YOUR OBJECTIVE: Scan the records below for the line with "For every named" and the line with "Accept the necessary cookies [button]". Repeat those two lines and every line between them exactly, and nothing else.

DATA PROVIDED:
-- Opening Marker --
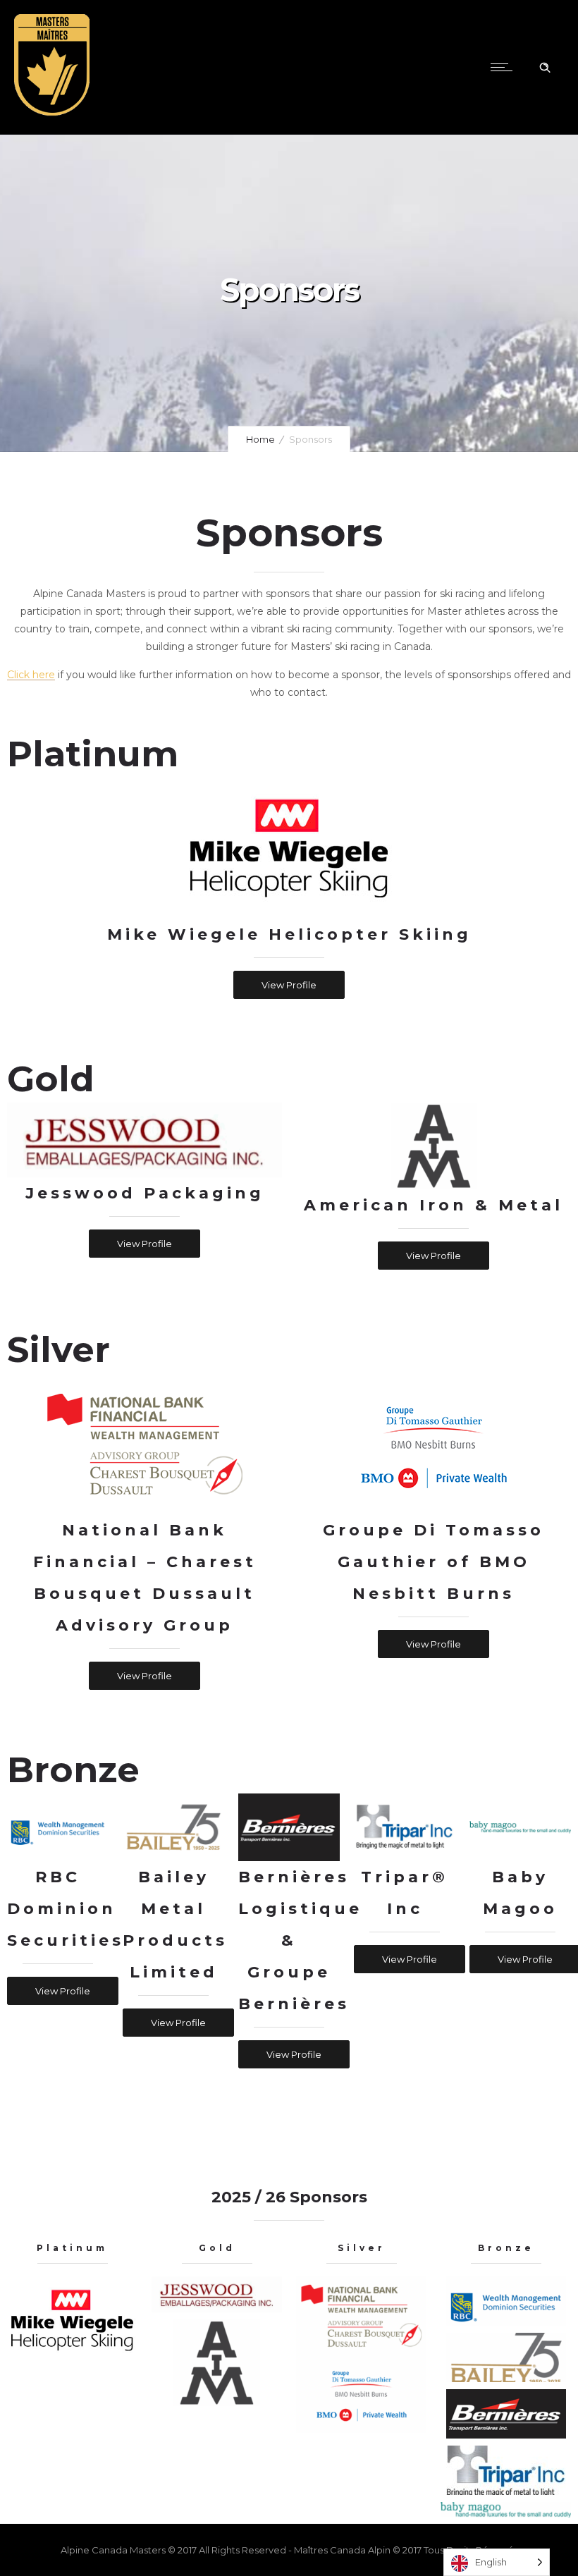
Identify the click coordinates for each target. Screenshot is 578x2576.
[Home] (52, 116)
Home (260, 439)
-- Closing Marker --
-- Opening Marker --
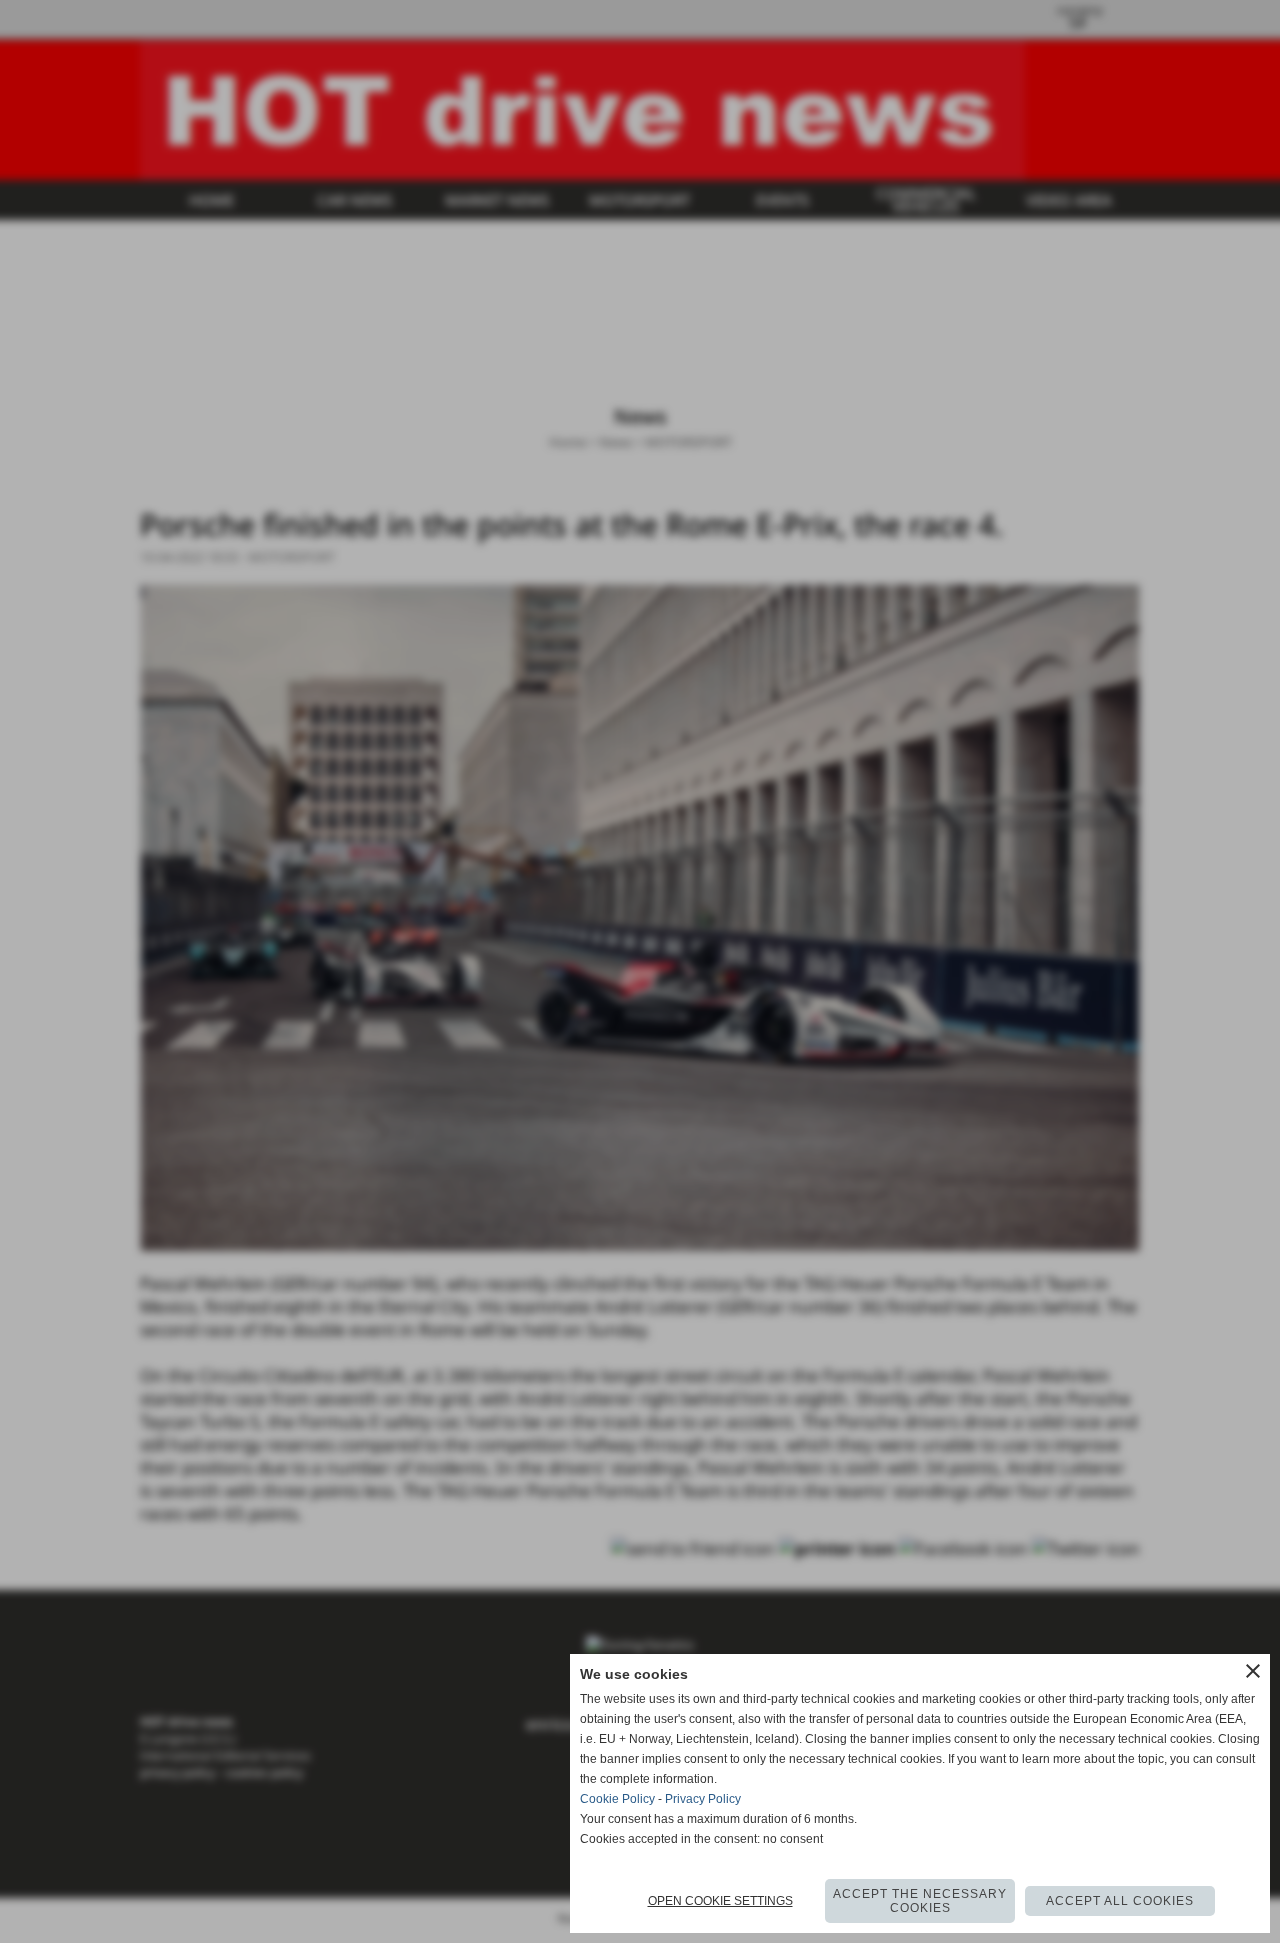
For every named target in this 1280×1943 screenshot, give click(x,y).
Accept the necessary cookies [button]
-- Closing Marker --
RESPONSE BELOW:
For every named target in this 1280×1943 screenshot, give click(x,y).
Accept the necessary cookies [button]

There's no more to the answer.